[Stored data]
========

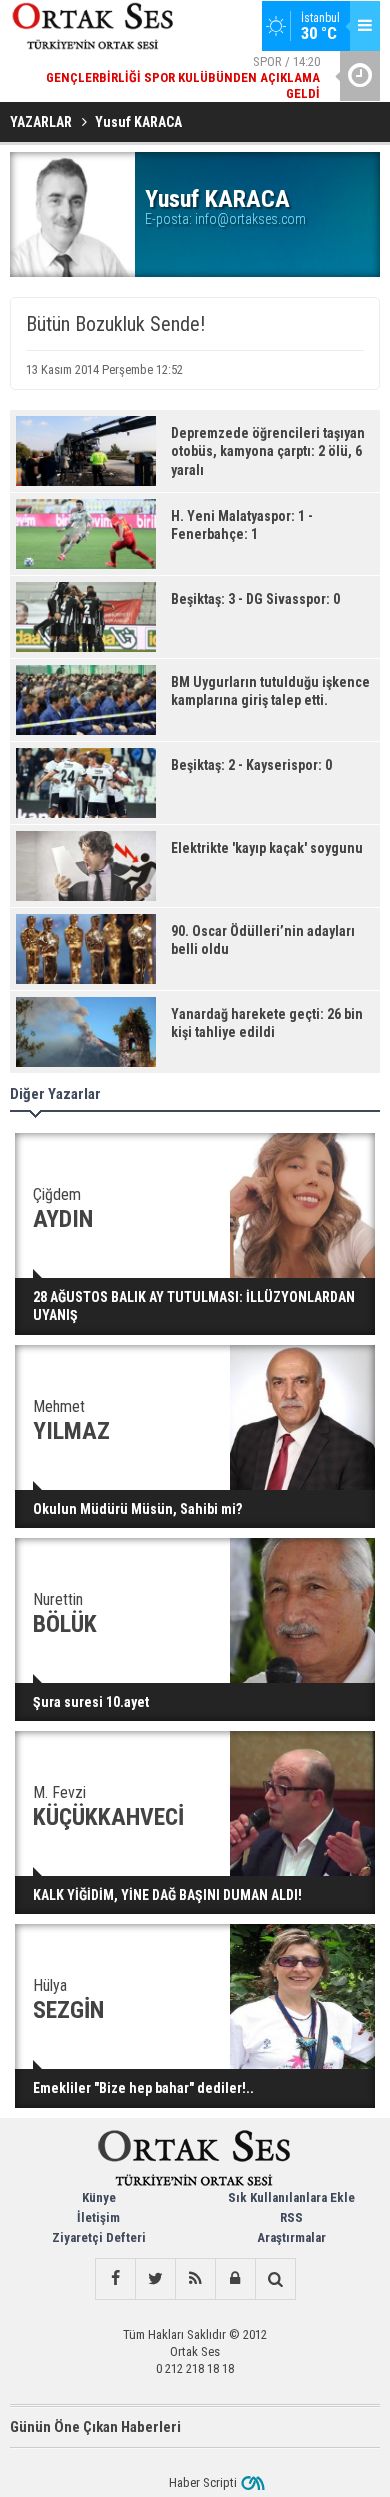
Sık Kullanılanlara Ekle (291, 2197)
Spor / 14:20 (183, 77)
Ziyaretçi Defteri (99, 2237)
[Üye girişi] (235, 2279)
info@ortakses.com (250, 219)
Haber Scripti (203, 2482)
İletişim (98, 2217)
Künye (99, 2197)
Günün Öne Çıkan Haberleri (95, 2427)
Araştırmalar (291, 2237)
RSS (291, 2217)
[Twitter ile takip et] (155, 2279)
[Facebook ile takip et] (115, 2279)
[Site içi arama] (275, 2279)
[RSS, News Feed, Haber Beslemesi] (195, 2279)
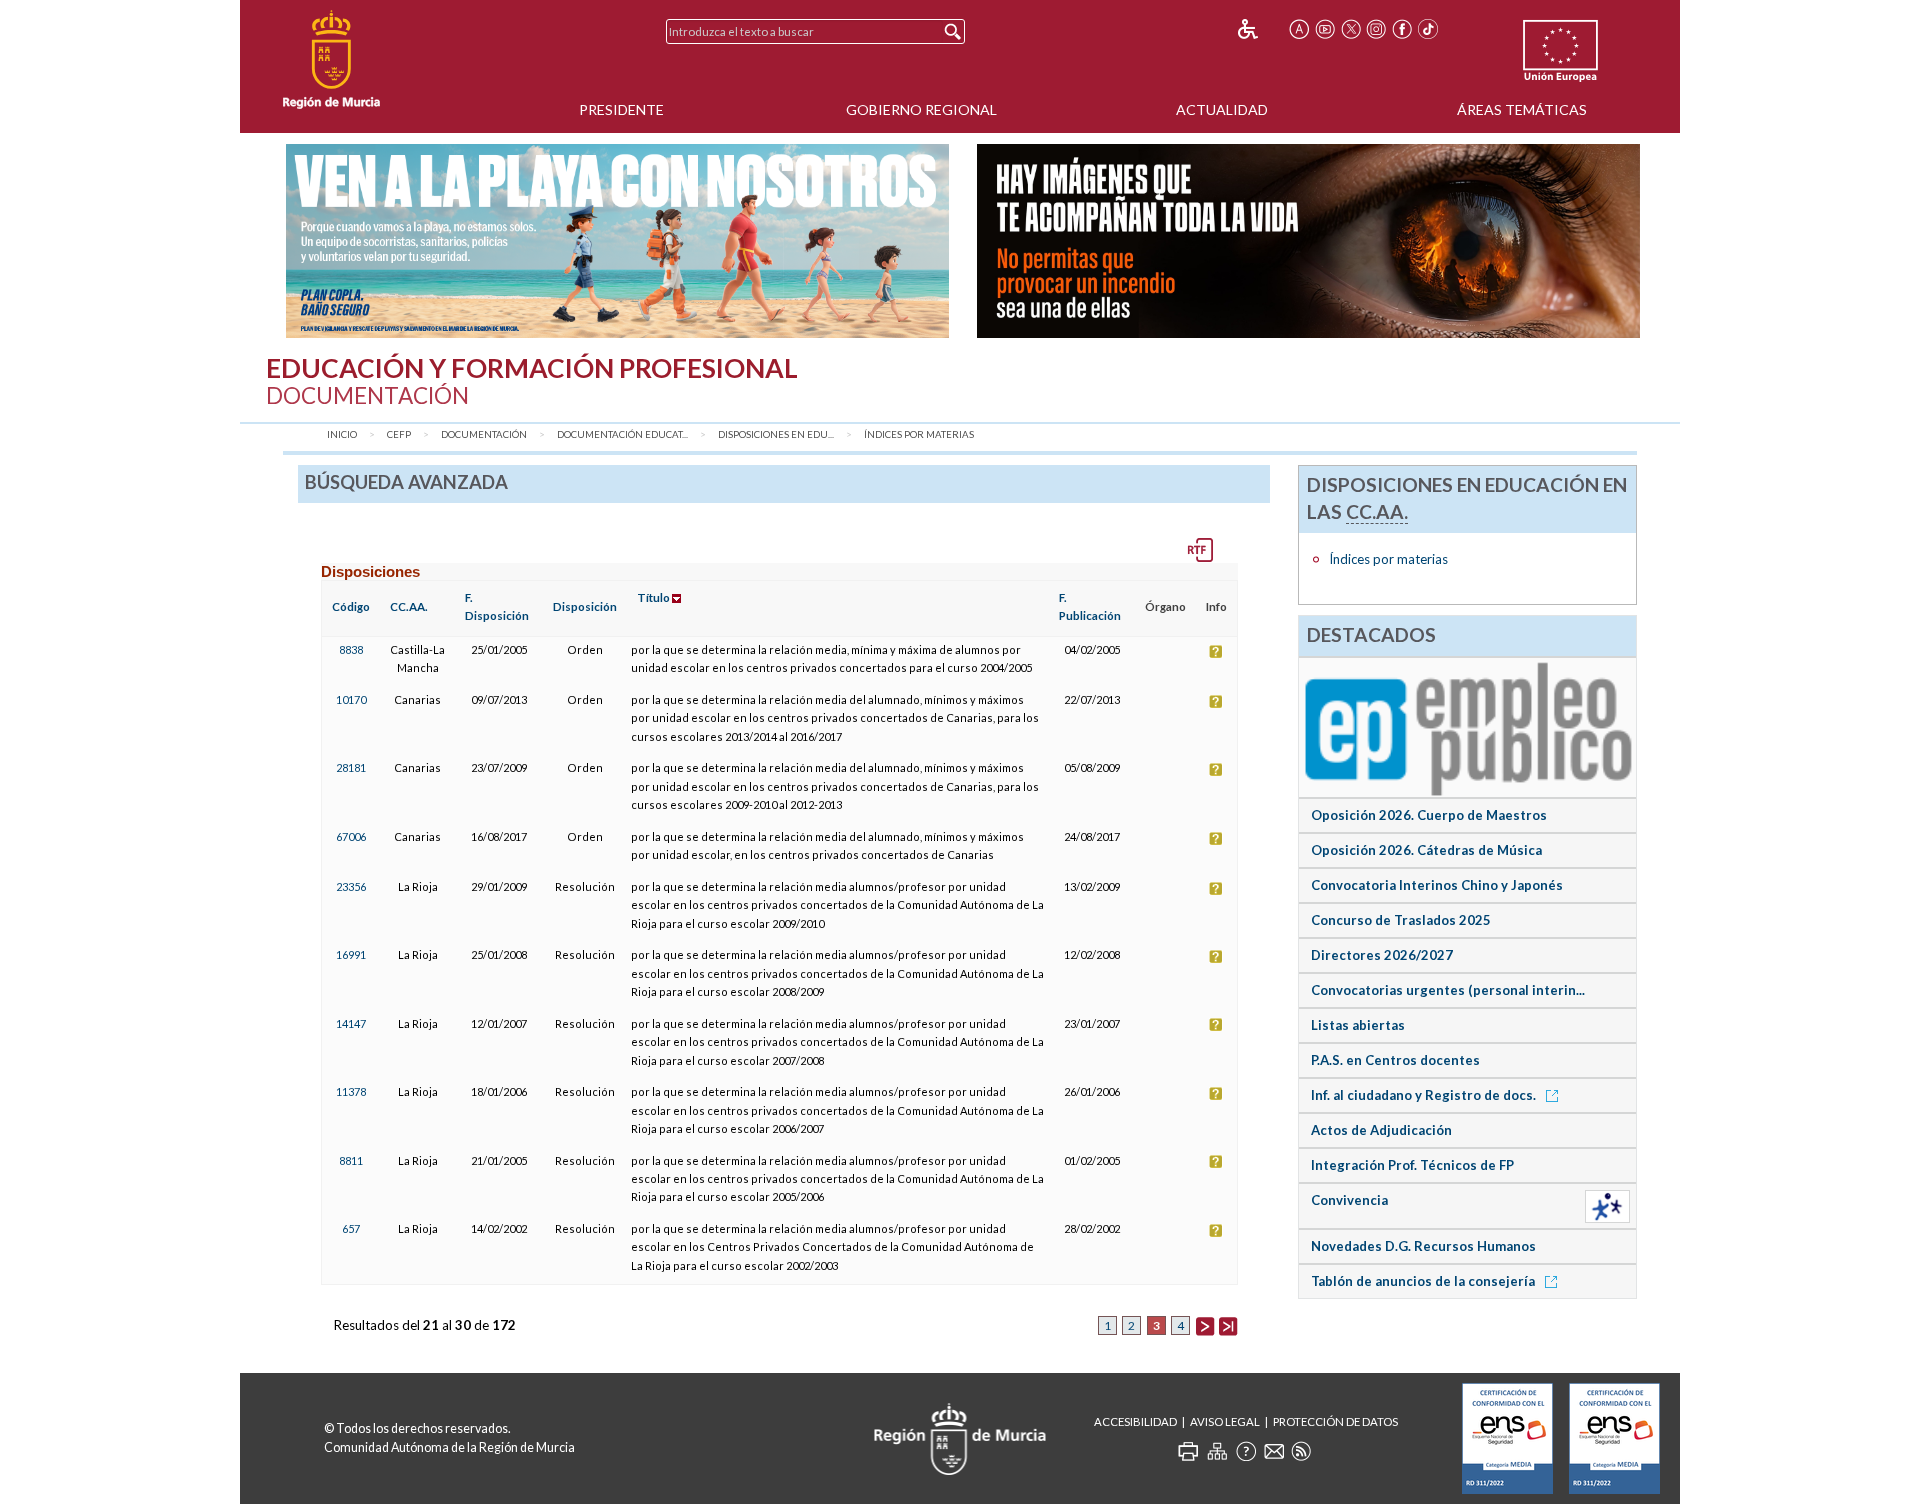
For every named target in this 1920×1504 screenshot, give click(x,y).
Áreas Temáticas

========

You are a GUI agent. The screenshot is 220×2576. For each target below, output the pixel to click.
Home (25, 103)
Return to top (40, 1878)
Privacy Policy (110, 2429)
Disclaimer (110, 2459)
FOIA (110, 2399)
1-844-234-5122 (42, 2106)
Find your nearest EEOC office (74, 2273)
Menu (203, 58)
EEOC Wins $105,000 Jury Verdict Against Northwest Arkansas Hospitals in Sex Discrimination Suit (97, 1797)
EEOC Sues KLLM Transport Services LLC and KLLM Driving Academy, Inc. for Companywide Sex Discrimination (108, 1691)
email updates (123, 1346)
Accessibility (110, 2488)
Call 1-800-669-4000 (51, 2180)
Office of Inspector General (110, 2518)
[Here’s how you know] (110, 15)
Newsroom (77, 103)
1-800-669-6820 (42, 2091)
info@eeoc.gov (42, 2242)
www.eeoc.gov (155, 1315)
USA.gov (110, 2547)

========

> [Task to carry out] Each line in the records above that contains the word "target" must be copied.

> [Solution to this exercise]
For every named target in this 1920×1504 screenshot, give click(x,y).
You are a GUI agent. The screenshot is 220×2576. For each target below, output the pixel to click.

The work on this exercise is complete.